Last night I attended the Utah launch of Aereo where the is the founder and CEO Chet Kanojia showed how Aereo worked and talked very candidly with attendees invited to the event. Aereo has been in the middle of many legal fights due to their innovative method of co-locating miniature antennas in arrays of 10,000 that people can subscribe to and get the over the air broadcasts of their local TV on their PC, Roku, Apple TV and mobile devices like iPad and iPhone with an Android version rolling out next month. You get a guide in an HTML5 compatible browser or Flash format on the PC and can schedule cloud based DVR recordings or watch live local TV but only when you are located in the broadcast area due to legal red tape currently.

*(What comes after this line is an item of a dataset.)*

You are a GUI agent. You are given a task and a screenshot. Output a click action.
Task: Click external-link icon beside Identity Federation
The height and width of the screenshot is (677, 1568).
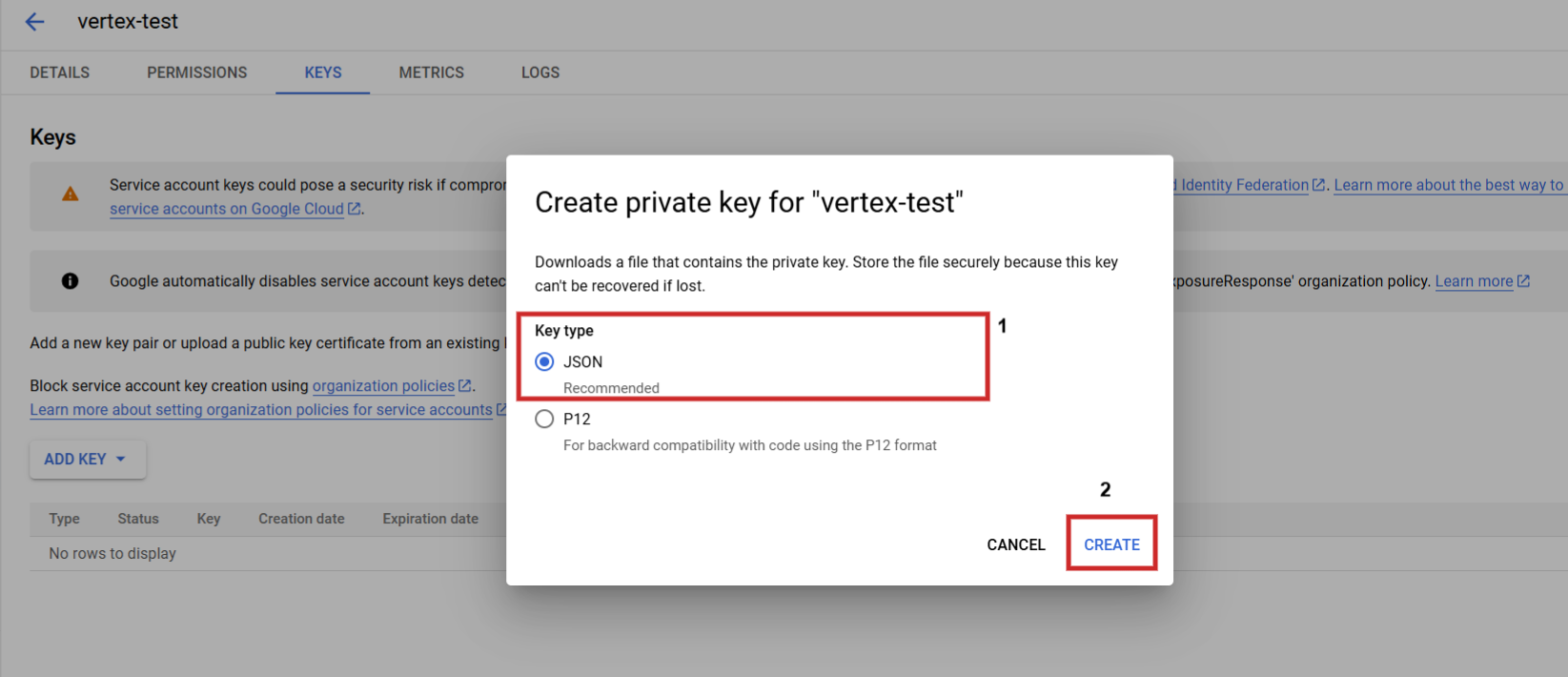[1318, 185]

I was given a early free 30 day trial of the service and found it really nice as I cannot mount a big antenna in my townhome or rabbit ears on my TV. I can now have live news playing in 720p HD the same definition that Comcast sells me as HD for a premium price. I would imagine this might be something for cord cutters or those wanting to view live events like news and sports on their mobile devices and not really intended for watching your television series although you could. I was really impressed in the personal discussions and candidness of the CEO. I would venture Aereo has a high legal bill fighting and been winning against the television networks, but the laws are on his side as people are using an assigned antenna to capture the over the air broadcasts. The actual technical details of this cluster of antennas located about 7 miles from me is amazing and how they then process the signal you specify and then make sure it is the best possible stream and encoding to your device you are using.
Here is one of the Aereo antennas
The most common question was why is it limited to the local area when Streambox doesn’t, but what I gathered was since Aereo provides the antenna they are taking safe legal steps to make sure they have a firm legal standing where Streambox is installed by the user and networks might have to sue each individual. The service will be $8 a month and Aereo has many plans for the future beyond fighting legal challenges. I was impressed at how Aereo actually feels more on the consumers side than the big media and advertising side.It will be interesting to see how this all plays out as they continue to roll out more and more cities building data centers and antenna arrays in cities with 22 being launched this year.